Chronique

Trevor Dunn’s Trio-Convulsant avec Folie à Quatre

Séances

Trevor Dunn (b), Mary Halvorson (g), Ches Smith (dms, perc), Anna Webber (fl), Oscar Noriega (cl, bcl), Mariel Roberts (cello), Carla Khilstedt (vln, vla)

C’est long, dix-huit ans. C’est pourtant le temps qu’il aura fallu au contrebassiste Trevor Dunn pour réunir de nouveau son Trio-Convulsant qui fut pour beaucoup dans l’aura de la guitariste Mary Halvorson en 2004. Imaginez : la jeune musicienne a 24 ans lorsqu’elle enregistre avec le bassiste de Mr. Bungle et de Secret Chief 3, proche de John Zorn. C’est à dire 3 ans avant son travail en profondeur avec Anthony Braxton ou son Crackleknob qui marque un point de départ évident. Dunn, en 2004, fait un pari gagnant avec Sister Phantom Owl Fish : Trio-Convulsant existe depuis 1998, mais il décide d’en changer tous les membres, et c’est le batteur Ches Smith qui clôt le triangle. Dix-huit années plus tard, le constat est sans appel : les deux débutants sont devenus des incontournables de nos musiques. A ce titre, Séances est davantage qu’un album de retrouvailles. Il y a quelques mois, le titre « Saint Médard » avait annoncé l’album avec une certaine excitation, et pour cause : à la puissance inouïe du trio se rajoutait Folie à quatre, un quartet de circonstance où l’on trouvait notamment une autre tête d’affiche, la flûtiste Anna Webber.

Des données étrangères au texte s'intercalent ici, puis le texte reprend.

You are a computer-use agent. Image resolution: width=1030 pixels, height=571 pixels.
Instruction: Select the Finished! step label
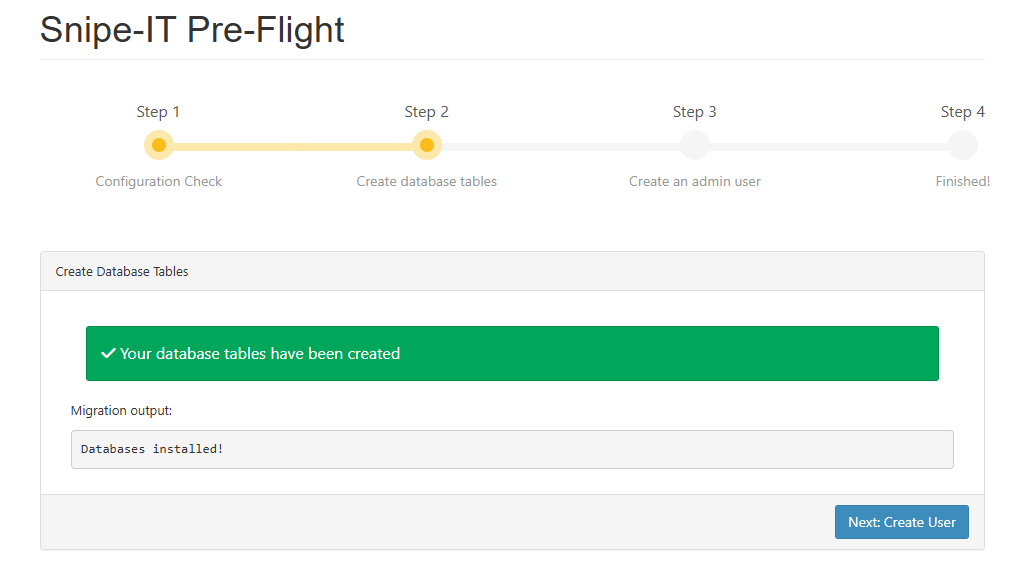click(962, 181)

Inutile de s’abonner à Rustica pour le savoir : quand il pleut à la Saint Médard, il pleut quarante jours plus tard, et là c’est l’énergie qui fait déluge. Mariel Roberts et Carla Kihlstedt (aperçue avec Satoko Fujii) sont les cordes du quatuor qui travaillent à merveille avec la guitare toujours très bâtisseuse de Mary Halvorson, qui s’épanouit décidément avec les cordes, comme on avait pu le constater lors de son récent diptyque. C’est une mécanique subtile qui se met en route, à laquelle s’ajoute la clarinette basse d’Oscar Noriega, un travail de timbre d’une grande richesse où la basse étonnamment placide de Dunn (« Restore All Things ») construit de très beaux écrins avec la batterie de Smith. Qu’on ne s’y trompe pas, le Trio-Convulsant fonctionne toujours en soudaines poussées de fièvre. Et lorsque ce n’est pas la batterie qui s’emballe, c’est Halvorson qui acidifie les débats en s’appuyant sur le violoncelle de Roberts (« 1733 »), vite suivie par un emballement général.

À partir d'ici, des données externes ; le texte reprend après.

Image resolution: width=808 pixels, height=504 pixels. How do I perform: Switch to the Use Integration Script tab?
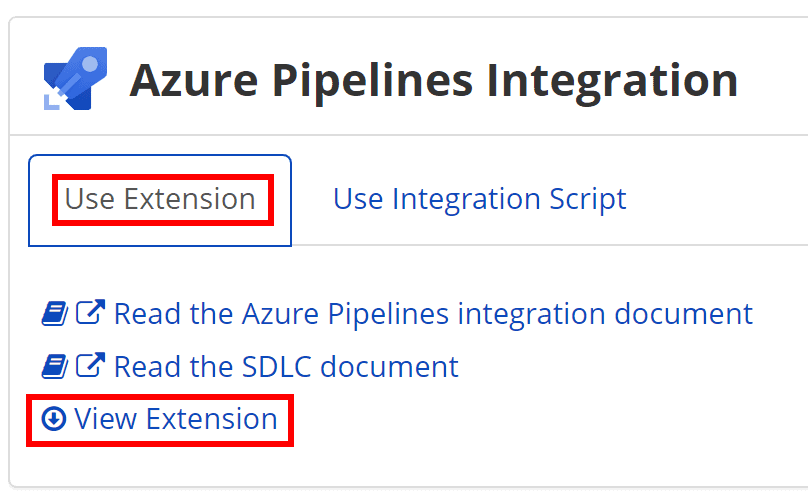(x=479, y=199)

L’entente entre la plupart des musiciens est ancienne : Halvorson et Webber ont enregistré ensemble, Noriega tenait un trio avec la guitariste et Ches Smith dès 2008, et Trevor Dunn utilise cette complicité avec une jubilation certaine. Toujours dans « 1733 », le batteur s’offre un passage aux percussions dans un instant suspendu, comme sorti du chaos, où il dialogue avec la clarinette et le violon de Khilstedt ; le bassiste active tous les dispositifs de tension possibles avec le soutien de la guitare, et le Trio-Convulsant revient à ce pouls qui s’accélère, cet état particulier qui laisse sur un constant qui-vive, même si « The Asylum’s Guilt » qui suit est davantage perçue comme une douceur inquiète où Webber et Halvorson fusionnent leurs timbres pour converser avec la clarinette basse. Le Trio-Convulsant avait manqué au paysage, c’est une évidence. Mais bien plus qu’une nostalgie, c’est le talent d’écriture de Trevor Dunn, et surtout sa finesse qui impressionne, témoin « Eschatology », sorte de précipité de cette musique toujours sur le fil où la guitare de Mary Halvorson brille de mille feux. Un beau cadeau de fin d’année que nous propose Pyroclastic Records.